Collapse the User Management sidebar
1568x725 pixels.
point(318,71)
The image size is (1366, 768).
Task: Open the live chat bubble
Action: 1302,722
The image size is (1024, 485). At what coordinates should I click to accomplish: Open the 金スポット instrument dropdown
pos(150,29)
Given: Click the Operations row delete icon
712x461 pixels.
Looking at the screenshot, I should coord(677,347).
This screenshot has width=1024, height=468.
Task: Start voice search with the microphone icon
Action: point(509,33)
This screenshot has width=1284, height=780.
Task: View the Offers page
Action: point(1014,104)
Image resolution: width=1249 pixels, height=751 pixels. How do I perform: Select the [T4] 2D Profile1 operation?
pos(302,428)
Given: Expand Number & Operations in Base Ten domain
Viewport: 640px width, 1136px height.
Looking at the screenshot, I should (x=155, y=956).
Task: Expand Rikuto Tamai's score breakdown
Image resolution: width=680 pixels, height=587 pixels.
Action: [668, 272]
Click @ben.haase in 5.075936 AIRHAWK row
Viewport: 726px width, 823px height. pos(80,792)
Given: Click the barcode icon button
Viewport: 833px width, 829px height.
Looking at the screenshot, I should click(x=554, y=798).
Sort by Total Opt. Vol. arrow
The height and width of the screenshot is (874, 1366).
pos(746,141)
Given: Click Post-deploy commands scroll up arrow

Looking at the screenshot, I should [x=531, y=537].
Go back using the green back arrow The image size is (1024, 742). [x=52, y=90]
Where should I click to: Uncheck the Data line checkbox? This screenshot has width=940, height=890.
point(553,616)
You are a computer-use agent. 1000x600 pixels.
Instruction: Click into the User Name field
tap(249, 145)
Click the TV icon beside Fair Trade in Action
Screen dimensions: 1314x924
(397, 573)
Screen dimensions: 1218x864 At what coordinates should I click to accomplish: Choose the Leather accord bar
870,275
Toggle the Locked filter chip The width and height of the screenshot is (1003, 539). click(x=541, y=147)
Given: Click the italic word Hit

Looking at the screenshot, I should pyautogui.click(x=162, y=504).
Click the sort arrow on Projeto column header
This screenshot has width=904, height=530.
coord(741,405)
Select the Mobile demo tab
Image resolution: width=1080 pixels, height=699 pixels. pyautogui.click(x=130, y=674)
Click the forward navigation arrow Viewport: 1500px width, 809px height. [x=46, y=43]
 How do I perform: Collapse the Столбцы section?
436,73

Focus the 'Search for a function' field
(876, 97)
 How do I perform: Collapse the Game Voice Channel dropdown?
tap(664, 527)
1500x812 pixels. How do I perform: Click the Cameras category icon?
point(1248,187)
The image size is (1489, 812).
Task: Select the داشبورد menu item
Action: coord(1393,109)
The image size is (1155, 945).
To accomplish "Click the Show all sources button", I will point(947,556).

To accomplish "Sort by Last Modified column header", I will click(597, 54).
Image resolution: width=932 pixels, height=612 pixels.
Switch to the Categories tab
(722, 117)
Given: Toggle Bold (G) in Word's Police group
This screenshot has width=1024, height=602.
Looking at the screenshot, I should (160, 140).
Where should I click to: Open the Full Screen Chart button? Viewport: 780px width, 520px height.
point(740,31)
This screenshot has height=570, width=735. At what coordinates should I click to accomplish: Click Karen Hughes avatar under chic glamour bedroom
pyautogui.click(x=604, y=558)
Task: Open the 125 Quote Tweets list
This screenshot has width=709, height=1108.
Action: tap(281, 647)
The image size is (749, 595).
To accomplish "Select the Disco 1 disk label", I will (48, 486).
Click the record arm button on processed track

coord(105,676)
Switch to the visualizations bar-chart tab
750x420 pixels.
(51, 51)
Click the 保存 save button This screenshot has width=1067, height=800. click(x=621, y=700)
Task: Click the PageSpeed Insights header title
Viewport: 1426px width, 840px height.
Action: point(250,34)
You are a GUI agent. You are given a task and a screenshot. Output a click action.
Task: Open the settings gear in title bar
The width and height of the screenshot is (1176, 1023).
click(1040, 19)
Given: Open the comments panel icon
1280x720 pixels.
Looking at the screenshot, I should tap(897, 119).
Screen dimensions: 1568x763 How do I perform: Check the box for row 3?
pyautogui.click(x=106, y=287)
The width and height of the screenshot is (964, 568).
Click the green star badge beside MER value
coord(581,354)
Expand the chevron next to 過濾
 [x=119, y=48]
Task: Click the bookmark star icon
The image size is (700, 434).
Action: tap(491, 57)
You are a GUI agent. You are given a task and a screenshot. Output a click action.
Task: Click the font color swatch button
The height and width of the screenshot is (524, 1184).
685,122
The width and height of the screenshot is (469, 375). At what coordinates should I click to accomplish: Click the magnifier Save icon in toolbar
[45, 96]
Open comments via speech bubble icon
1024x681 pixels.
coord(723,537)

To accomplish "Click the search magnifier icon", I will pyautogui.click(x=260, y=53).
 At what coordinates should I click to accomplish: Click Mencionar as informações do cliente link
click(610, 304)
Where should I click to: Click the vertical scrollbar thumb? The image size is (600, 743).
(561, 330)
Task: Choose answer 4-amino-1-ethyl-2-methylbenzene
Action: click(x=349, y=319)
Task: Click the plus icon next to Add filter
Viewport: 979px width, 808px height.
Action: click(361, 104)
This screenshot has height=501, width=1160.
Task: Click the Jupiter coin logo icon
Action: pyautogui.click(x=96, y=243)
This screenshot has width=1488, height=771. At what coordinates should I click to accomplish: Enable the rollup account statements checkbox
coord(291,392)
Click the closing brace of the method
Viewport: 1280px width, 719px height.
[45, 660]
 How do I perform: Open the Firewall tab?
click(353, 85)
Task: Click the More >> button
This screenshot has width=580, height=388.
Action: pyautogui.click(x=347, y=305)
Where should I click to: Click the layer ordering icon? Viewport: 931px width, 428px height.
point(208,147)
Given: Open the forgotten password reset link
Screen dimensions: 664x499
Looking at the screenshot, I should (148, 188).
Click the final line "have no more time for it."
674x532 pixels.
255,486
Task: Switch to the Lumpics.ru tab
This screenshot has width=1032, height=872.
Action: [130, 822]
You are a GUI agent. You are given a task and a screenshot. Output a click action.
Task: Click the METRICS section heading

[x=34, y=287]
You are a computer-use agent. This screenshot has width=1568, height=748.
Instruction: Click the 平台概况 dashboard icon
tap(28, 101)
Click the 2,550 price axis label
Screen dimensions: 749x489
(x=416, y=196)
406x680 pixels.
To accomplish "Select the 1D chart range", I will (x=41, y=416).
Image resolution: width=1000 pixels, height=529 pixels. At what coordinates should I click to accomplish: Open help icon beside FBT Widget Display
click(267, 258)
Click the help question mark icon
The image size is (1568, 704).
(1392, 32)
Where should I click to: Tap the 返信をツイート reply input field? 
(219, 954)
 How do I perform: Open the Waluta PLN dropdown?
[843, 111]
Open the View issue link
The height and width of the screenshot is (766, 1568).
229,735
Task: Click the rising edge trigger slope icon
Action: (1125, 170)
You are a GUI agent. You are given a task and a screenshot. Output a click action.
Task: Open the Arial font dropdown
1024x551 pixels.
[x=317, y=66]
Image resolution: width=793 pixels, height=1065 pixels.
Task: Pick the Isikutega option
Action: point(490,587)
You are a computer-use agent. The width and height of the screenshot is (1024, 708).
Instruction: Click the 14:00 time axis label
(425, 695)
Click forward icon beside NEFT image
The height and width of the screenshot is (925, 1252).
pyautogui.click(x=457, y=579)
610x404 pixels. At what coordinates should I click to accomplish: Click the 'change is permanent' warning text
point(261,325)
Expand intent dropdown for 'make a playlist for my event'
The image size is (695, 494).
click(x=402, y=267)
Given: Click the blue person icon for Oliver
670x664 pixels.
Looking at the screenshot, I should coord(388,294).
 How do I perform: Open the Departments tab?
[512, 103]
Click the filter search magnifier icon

* What needs to be done
Across the listing, how many lines contain "column"? State the number and nothing else.

* Answer
2